Eclipsing fossil fuels
Sun Cable’s backers argue it could drive down prices in the city state, where electricity can retail for the equivalent of 18 U.S. cents per kilowatt hour, or 30 percent more than in Washington.
Eventually, solar power could become the most important export in Australian history, surpassing natural gas, coal, wheat and the wool sent home to Britain by early colonists, according to one of the investors, Mike Cannon-Brookes, a co-founder of Atlassian, a global project-management software company.
“I am hopeful we will build 50 cables to Asia, but the first one is always the hardest to get done,” he said in a telephone interview. “We can show the world, ‘Look what Australia can do.’ We can export sunshine to Asia.”
Sun Cable, which has about two dozen employees, has chosen a solar panel supplier and hired a contractor to survey the ocean floor. It has given itself three years to demonstrate that the project is financially viable before raising the money needed for construction.
Cannon-Brookes and another billionaire investor, mining entrepreneur Andrew Forrest, would not say if they plan to invest beyond their initial modest contributions, relative to their total wealth. The project’s huge cost puts it beyond the financial capacity of almost any individual.

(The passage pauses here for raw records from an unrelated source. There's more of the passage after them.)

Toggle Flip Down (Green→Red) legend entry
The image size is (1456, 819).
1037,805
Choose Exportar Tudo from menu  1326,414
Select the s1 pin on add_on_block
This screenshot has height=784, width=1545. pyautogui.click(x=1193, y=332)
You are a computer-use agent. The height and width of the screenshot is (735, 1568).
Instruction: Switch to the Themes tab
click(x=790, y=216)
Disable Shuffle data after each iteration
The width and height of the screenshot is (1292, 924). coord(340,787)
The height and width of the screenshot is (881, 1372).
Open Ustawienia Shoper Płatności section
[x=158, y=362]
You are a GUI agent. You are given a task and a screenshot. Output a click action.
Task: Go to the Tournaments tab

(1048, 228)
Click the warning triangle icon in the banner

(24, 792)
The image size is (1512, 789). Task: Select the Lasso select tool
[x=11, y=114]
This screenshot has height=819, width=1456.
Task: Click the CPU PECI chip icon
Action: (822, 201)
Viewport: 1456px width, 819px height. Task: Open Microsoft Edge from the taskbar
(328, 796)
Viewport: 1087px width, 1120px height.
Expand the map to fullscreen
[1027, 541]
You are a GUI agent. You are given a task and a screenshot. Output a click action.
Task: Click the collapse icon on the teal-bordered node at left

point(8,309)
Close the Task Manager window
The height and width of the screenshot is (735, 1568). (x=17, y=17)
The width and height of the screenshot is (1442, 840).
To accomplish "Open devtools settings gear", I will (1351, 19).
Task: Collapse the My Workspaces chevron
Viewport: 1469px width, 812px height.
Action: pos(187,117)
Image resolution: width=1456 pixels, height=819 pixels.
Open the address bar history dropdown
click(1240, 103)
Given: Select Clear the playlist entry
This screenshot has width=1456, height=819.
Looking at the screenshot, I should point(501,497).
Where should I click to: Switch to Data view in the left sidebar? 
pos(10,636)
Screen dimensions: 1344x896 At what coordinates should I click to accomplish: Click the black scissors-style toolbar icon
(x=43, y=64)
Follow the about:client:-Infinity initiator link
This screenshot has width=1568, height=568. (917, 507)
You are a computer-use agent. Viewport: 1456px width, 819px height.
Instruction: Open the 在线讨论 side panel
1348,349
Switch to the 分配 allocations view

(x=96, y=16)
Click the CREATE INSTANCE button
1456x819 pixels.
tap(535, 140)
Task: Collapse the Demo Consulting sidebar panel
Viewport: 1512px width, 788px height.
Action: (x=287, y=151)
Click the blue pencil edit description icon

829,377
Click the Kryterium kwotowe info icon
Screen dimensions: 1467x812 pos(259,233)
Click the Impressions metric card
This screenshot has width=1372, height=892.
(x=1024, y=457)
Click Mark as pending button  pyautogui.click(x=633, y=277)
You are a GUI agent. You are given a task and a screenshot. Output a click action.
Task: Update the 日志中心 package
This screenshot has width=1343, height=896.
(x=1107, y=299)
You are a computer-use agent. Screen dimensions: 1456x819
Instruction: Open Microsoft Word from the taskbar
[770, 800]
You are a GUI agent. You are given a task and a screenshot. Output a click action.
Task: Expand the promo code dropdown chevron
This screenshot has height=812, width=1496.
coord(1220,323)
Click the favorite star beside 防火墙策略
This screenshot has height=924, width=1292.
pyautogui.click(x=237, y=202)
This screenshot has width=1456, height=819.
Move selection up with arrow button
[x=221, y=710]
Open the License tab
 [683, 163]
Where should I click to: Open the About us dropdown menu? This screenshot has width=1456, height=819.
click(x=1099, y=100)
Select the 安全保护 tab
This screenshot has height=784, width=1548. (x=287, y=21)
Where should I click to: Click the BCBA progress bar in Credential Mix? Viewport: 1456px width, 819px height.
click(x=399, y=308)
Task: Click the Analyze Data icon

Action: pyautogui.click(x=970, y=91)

The Singapore government is cagey about its interest. A spokesman for Singapore’s Energy Market Authority said the attraction of cleaner energy and a regional power grid needs to be balanced with potentially higher costs, without specifying what they might be.
“EMA has had meetings with Sun Cable to discuss their proposal, but discussions are in the early stages, and we are unable to share details at this point,” the spokesman said.
Griffin said the Singaporean position at this early stage is not surprising, and he is convinced that Australia has more sunlight that than it could ever consume as electricity.
“Even if we converted everything to solar energy, we would barely touch the available resource,” he said. “That has been my view for a long time.”